Maybe the penultimate bit. I'm not sure yet....

2 minute read time.

In this post, what am I now? Probably 44. 

I had moved on - cancer was a distant memory and hardly ever crossed my mind anymore. I relived it a little when my mum was diagnosed with lung cancer and asked me for my experience of chemotherapy. I told her that my main memory of it was like having a giant headache-less hangover. My brain felt fuzzy, I was tired, nauseous, thirsty. I couldn't think straight. I forgot the odd word sometimes - one memorable example was when I described what I had planned for tea one night. The menu was - and I quote "Fish, chips, gravy and what are they called? You eat them -  those horrible green things. In a tin,. Ew. You can't EAT them" ("eat"  said in a horrified voice)  I was, of course, referring to mushy peas.

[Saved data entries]
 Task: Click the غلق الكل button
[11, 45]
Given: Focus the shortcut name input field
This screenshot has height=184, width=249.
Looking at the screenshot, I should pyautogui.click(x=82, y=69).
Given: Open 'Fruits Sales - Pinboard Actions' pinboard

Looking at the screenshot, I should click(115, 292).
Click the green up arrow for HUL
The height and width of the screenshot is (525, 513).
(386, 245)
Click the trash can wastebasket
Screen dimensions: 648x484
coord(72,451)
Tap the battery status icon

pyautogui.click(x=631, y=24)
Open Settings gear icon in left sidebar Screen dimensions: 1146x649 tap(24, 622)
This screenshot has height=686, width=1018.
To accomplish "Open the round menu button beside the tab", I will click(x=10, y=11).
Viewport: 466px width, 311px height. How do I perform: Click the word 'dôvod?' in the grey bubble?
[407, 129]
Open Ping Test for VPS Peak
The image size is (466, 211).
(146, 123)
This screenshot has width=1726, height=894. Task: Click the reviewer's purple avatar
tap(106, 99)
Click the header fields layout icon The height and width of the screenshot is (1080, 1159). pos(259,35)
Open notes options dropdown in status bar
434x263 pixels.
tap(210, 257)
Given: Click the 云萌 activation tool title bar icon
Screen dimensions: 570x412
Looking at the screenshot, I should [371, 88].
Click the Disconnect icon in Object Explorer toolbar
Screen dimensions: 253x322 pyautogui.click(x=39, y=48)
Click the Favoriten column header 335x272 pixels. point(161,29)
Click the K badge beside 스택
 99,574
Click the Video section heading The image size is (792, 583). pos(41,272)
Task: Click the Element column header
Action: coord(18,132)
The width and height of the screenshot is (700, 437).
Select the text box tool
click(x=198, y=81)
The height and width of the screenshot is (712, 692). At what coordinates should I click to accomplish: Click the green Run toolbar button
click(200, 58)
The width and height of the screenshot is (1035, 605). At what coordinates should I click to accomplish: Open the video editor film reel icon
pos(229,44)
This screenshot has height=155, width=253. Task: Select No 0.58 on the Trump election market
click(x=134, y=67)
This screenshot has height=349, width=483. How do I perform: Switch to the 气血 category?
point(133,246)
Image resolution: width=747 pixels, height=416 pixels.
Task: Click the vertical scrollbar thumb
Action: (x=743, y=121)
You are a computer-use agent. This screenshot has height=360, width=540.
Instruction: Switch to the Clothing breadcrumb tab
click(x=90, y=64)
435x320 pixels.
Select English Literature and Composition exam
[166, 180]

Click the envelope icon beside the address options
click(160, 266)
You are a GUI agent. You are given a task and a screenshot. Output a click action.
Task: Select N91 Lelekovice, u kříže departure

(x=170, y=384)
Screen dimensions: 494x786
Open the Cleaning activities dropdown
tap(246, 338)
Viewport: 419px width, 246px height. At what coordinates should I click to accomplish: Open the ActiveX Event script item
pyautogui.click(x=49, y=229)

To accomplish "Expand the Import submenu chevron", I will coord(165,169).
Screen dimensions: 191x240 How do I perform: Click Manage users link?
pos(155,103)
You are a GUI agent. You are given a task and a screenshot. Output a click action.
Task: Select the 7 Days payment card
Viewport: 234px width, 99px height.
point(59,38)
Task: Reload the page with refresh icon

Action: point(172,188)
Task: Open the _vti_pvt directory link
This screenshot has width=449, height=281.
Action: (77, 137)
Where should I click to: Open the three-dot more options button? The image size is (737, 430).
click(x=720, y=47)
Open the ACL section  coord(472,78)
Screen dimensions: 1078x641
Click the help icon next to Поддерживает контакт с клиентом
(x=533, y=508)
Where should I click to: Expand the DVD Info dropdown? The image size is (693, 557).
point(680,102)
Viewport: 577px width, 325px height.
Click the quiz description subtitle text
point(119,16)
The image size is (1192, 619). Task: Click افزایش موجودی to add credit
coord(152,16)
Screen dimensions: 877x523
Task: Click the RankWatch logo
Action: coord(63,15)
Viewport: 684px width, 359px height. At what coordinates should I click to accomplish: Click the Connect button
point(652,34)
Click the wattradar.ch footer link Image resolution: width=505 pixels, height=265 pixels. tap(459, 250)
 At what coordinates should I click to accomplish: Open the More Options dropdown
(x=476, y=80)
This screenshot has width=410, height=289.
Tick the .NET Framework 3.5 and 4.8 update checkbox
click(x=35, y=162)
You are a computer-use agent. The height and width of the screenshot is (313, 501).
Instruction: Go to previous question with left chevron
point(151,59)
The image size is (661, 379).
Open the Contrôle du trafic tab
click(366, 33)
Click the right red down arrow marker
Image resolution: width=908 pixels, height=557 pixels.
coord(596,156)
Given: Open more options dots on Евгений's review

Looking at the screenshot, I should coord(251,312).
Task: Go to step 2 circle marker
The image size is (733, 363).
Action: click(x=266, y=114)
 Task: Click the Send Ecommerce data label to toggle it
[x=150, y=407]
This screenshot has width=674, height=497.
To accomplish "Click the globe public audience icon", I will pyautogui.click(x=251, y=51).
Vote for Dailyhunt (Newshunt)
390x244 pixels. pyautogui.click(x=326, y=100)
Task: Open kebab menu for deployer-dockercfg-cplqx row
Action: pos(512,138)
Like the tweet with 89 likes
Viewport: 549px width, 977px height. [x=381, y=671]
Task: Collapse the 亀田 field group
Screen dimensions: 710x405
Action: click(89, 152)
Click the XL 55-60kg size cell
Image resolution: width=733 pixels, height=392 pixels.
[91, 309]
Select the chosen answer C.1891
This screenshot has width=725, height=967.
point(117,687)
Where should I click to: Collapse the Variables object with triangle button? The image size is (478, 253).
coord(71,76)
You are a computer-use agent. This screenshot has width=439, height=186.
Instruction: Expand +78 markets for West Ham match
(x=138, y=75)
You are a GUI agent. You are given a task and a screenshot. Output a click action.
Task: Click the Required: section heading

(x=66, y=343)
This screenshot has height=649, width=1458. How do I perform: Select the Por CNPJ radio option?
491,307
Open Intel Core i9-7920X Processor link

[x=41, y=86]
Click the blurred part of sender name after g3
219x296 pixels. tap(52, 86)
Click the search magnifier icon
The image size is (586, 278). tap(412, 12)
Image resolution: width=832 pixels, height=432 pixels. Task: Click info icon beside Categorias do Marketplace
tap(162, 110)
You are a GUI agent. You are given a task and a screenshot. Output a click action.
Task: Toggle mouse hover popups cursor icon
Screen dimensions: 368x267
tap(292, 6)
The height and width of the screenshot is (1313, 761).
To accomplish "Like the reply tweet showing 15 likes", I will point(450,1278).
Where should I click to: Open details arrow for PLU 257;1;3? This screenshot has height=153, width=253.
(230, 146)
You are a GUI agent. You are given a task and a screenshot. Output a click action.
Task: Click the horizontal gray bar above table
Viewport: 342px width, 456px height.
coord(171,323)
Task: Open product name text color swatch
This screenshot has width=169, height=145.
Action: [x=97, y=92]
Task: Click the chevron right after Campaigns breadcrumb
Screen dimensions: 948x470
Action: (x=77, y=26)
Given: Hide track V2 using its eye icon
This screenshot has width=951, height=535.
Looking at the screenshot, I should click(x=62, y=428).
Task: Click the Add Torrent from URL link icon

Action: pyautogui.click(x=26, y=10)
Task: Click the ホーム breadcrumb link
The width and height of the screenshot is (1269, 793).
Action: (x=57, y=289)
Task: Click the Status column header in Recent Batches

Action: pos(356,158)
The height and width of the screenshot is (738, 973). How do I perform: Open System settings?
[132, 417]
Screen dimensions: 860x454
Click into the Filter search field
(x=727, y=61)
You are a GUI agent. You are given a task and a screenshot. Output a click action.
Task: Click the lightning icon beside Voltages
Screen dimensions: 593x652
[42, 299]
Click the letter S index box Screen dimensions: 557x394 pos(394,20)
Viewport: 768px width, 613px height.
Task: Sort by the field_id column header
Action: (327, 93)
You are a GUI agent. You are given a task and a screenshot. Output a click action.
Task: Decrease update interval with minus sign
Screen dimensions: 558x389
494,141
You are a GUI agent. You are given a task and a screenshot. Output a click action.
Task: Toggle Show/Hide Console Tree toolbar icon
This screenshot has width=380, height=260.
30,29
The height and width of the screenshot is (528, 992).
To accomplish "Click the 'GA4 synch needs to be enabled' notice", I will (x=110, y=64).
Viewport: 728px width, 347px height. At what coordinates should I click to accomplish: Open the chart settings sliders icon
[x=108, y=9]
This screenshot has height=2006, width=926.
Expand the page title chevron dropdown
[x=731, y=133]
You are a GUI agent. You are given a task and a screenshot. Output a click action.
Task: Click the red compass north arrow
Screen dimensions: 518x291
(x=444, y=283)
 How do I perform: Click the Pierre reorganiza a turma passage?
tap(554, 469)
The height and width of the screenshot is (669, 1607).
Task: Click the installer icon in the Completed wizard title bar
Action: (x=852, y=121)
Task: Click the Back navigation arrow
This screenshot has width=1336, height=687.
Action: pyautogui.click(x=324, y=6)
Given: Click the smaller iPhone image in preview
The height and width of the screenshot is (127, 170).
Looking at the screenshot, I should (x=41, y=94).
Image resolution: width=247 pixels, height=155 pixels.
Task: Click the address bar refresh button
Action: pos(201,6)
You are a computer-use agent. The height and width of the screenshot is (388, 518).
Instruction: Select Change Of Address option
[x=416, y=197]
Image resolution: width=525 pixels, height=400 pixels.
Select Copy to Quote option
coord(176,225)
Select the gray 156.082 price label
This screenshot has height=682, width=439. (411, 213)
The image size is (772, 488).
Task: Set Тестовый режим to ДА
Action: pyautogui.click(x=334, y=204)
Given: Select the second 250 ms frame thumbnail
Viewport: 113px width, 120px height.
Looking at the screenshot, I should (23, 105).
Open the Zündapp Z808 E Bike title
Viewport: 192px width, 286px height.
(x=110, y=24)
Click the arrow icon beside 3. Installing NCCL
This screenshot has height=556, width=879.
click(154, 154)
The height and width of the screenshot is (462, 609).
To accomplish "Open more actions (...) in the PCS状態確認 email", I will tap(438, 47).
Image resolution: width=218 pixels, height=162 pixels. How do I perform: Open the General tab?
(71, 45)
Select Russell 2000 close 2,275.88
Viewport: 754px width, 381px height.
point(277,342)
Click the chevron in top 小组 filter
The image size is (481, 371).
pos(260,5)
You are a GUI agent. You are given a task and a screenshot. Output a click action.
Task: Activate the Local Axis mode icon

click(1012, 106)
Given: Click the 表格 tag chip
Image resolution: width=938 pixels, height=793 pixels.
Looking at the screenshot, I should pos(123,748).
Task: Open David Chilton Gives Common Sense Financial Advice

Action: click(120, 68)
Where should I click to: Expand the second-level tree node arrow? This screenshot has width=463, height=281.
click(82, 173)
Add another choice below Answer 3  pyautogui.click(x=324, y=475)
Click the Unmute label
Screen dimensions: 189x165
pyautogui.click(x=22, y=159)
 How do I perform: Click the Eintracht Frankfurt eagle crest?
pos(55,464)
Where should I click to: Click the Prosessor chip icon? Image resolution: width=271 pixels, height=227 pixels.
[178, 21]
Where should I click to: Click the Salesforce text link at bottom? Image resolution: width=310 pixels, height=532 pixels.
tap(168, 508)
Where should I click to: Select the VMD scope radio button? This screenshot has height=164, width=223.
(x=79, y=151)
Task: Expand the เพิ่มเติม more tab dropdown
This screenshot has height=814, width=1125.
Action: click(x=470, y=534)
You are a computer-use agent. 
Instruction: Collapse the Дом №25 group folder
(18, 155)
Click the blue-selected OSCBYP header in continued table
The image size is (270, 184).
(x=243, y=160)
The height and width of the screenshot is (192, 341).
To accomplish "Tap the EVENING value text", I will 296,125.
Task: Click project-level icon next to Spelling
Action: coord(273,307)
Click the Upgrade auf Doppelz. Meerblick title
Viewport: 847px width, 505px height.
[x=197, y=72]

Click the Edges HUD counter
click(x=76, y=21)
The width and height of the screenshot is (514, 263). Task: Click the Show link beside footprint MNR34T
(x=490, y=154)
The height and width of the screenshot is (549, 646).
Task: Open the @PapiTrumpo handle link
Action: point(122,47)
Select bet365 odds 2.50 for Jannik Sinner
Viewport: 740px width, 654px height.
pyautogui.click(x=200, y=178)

EXERCISE: List each food on the tea menu that the blog post describes, using the name the writer finally gives for the one that could not be recalled. These entries have no connection to the blog post.

YOUR RESPONSE: Fish, chips, gravy, mushy peas